Provided data:
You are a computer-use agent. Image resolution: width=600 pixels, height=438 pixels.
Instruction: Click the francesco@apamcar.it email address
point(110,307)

---

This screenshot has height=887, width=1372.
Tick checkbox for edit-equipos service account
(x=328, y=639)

What the task asks: Can you copy out verbatim the lines starting at the one containing "This screenshot has height=887, width=1372." and ending at the one containing "(x=328, y=639)", with both of those lines included?

Reply:
This screenshot has height=887, width=1372.
Tick checkbox for edit-equipos service account
(x=328, y=639)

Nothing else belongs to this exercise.